Your task: Working from the records below, return word for word the line that contains "Where should I" and each line after it, ending with the last. Skip all pictures.

Records for this task:
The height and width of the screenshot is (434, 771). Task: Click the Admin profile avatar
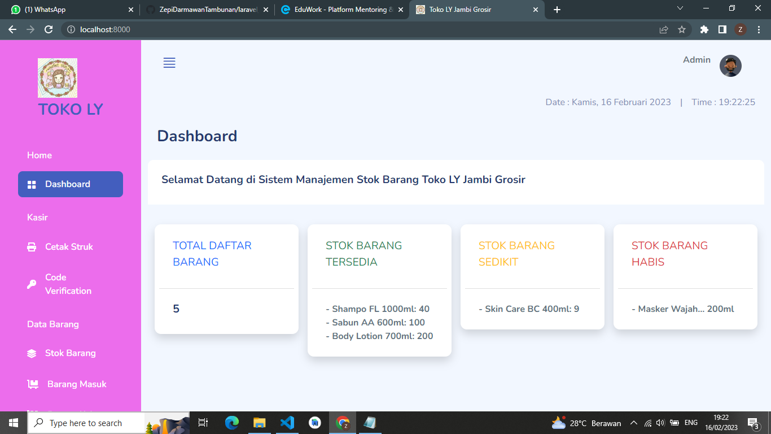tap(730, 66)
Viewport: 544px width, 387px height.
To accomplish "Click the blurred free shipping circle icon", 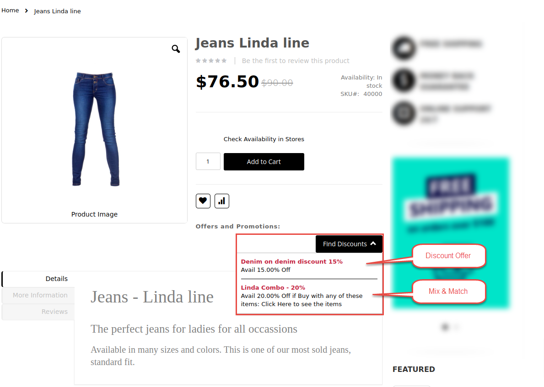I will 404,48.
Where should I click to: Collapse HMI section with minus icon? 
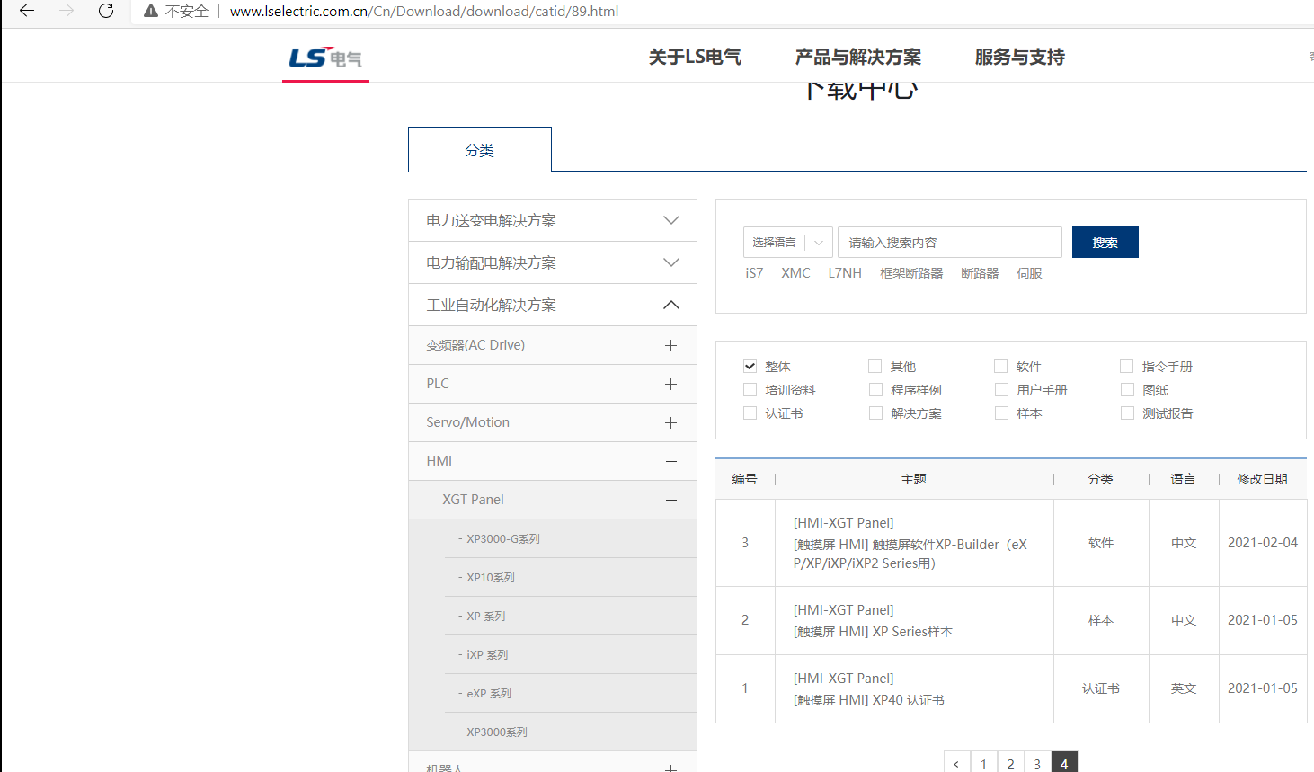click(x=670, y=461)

Response:
Where should I click to: Collapse HMI section with minus icon? 
click(x=670, y=461)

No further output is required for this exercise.